Thought we had to wait until December so there is no $500K payout on the OC’s contract?
 

skibum

Did not pee on the Alamo.
Club Member
You could bring in a hot OC, but I doubt HCKD would get out of the way since the offense is, reportedly, his specialty.
A hot OC does not come here unless they're given complete control of the offense.

Will KD give that up?

I don't think he can. He has too much pride wrapped up in "his" offense to scrap it entirely.

And even if he does completely hand over the offense to a new guy, that still leaves the biggest problem unaddressed: the piss-poor recruiting effort. And that won't change until he actually emphasizes it.
 

Buffnik

Real name isn't Nik
Club Member
Junta Member
What if he just promotes Landsdorf?
To finish this season before moving on? I could support that.

But Langsdorf failed badly at ****braska under Mike Riley. Since then, an analyst year with Oregon followed by 1 year with Fresno State. Fresno State was 2019 -- the 1 recent year they sucked and went 4-8. He's had some success, but how could we support promoting him after the horrible job he has done working with Lewis this year?
 

skibum

Did not pee on the Alamo.
Club Member
langsdorf will be the OC. The offense will be much more effective in 2022. It will still suck.
Yeah. Right now we have bad playcalling with a ****ty playbook.

Next year we'll likely have average and maybe even good playcalling, but the same ****ty playbook.

It will be an improvement in that the turd will be a bit more shiny.
 

Buffnik

Real name isn't Nik
Club Member
Junta Member
I don't care what kind of scheme the new OC brings. He can run it 80% of the time or pass it 80% of the time. If it puts points on the board and makes games fun again, I'm all for it.
I hear you. I have my strong preference toward "smash mouth" and I do think it fits better with the program DNA. But I'll be happy as long as we're quickly fun to watch and competitive again.
 

Joe Theismann's Leg

Club Member
Club Member
I don't care what kind of scheme the new OC brings. He can run it 80% of the time or pass it 80% of the time. If it puts points on the board and makes games fun again, I'm all for it.

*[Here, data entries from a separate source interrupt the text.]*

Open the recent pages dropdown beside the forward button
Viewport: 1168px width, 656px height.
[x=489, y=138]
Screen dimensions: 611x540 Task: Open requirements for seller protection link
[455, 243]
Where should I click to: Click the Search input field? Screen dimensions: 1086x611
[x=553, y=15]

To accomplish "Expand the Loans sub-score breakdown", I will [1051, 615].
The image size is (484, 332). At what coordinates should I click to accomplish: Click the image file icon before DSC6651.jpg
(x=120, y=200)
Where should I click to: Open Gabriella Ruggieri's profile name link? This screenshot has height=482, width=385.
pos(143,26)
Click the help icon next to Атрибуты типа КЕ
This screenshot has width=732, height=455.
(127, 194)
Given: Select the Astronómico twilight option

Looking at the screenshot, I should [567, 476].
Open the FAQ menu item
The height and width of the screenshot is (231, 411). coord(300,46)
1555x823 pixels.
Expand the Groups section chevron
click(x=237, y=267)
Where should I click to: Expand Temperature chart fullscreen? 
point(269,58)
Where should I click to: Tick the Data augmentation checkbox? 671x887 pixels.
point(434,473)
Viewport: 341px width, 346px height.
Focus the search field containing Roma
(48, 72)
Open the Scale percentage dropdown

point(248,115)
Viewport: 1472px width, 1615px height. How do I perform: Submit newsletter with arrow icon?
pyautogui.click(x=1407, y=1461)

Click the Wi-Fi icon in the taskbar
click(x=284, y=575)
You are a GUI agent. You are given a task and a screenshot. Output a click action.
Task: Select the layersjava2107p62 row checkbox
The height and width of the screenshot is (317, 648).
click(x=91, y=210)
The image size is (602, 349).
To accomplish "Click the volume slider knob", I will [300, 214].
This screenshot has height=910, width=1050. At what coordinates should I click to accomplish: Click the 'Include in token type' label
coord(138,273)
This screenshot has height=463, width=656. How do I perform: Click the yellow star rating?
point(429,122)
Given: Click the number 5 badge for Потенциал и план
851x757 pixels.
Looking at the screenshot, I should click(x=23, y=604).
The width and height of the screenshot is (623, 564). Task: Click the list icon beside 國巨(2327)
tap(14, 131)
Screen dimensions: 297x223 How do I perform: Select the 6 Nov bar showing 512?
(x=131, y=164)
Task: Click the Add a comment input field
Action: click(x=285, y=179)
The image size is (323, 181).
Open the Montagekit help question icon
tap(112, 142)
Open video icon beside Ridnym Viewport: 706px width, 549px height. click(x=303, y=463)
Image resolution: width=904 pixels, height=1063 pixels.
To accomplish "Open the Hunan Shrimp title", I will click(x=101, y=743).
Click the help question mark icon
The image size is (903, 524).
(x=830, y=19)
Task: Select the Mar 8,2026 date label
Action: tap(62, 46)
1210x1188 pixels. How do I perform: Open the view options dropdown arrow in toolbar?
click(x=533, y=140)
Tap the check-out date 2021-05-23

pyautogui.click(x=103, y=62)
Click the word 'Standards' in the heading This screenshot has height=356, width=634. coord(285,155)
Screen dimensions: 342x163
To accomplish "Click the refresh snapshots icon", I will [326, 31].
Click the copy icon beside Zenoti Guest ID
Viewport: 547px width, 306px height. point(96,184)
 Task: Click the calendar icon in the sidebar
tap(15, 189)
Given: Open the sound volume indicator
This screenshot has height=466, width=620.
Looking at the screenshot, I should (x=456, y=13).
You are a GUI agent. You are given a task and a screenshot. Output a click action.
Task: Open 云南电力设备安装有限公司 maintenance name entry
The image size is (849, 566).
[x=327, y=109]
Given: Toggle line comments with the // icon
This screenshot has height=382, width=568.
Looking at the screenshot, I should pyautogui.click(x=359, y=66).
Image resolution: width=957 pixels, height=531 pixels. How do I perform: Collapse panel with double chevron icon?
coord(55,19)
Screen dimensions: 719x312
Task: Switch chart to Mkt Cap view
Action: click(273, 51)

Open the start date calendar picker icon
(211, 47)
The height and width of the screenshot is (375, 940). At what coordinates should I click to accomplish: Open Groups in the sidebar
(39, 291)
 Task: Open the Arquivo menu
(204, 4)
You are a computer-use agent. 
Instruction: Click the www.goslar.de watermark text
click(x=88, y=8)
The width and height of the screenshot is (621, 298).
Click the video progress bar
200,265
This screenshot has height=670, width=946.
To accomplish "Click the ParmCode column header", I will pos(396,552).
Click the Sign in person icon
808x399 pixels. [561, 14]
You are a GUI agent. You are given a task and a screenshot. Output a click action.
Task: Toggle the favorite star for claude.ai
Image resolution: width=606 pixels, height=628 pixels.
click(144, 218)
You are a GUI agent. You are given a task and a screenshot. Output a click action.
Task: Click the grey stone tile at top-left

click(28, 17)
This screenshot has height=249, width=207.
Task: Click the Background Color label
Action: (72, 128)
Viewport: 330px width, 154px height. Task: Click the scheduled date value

Yeah, I see a lot of people attributing the team's offensive struggles to the WCO like it just is outdated and cannot work...

A lot of NFL teams run some variations of the WCO, the system is fine and can be effective in modern football... but you still need a competent offensive line. You still need to confuse the defense. You still need to call a good game.

I don't care if they run the Wishbone next year, as long as they run it well.
 

Shldr2Shldr

Club Member
Club Member
A run first offense fits the history/culture of the school, the altitude, the late season weather, and the current talent on the roster. That kind of offense makes even mediocre QBs look good and it helps your defense by chewing up clock.

That kind of offense is a win, win, win for a rebuilding program.

Unless you land a top flight Dual threat QB and want to go RPO, run the damn ball.